Rode Kruis: Focus op humanitaire gevolgen kernaanval
DEN HAAG (ANP) – De humanitaire gevolgen van een kernaanval zouden de inzet moeten zijn om tot een verbod en verwijdering van kernwapens te komen. Dat stelt het Nederlandse Rode Kruis aan de vooravond van een internationale conferentie op 4 en 5 maart in Oslo over de humanitaire gevolgen van kernwapens.
Het lijkt een open deur, maar de conferentie moet landen en groeperingen nog eens duidelijk maken wat de humanitaire gevolgen van een kernaanval zijn. „Die zijn desastreus”, zegt Arjen Vermeer, juridisch adviseur humanitair oorlogsrecht bij het Rode Kruis in Den Haag.
„Door zo’n aanval ligt feitelijk alles plat. Hulpverlening is zo goed als onmogelijk. Je raakt niet alleen militairen, maar ook heel veel burgers en dat is niet verenigbaar met het oorlogsrecht waarin burgers moeten worden ontzien. Wat dat betreft, is een kernaanval geen precisiebombardement.”

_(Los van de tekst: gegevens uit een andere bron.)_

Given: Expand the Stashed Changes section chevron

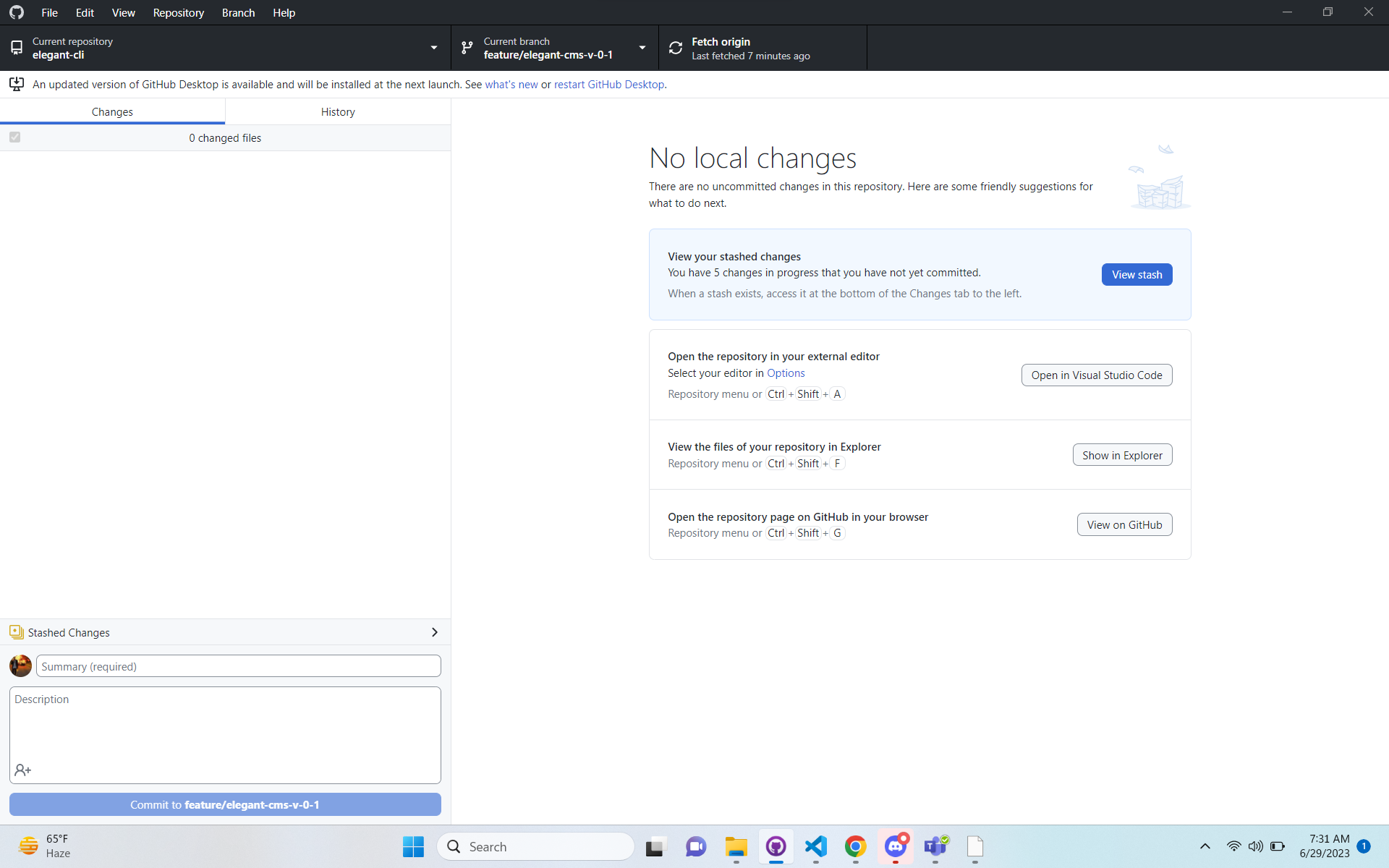Looking at the screenshot, I should tap(435, 631).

Het Rode Kruis is niet alleen hulpverlenend, de missie is ook het voorkomen en verzachten van het lijden van mensen. Vanuit dat idee beweegt de organisatie zich in de ‘stille diplomatie’. Omdat kernwapens nog steeds niet de wereld uit zijn, wil het Rode Kruis de conferentie aangrijpen om duidelijk te maken wat de humanitaire gevolgen van een aanval zijn. Zo moet het overleg tussen landen over het uitbannen van kernwapens weer worden vlot getrokken.
Uit onderzoek van het Rode Kruis blijkt dat de kernwapendiscussie nog steeds leeft, al is het minder zichtbaar dan in de jaren tachtig, met een demonstratie van een half miljoen mensen op het Malieveld in Den Haag. Van de Nederlanders maakt 90 procent zich zorgen over het gebruik van kernwapens. Vooral het desastreuze en vernietigende effect voor de wereld wordt hierbij als punt van zorg genoemd. Bijna 85 procent van de respondenten wil een verbod op kernwapens.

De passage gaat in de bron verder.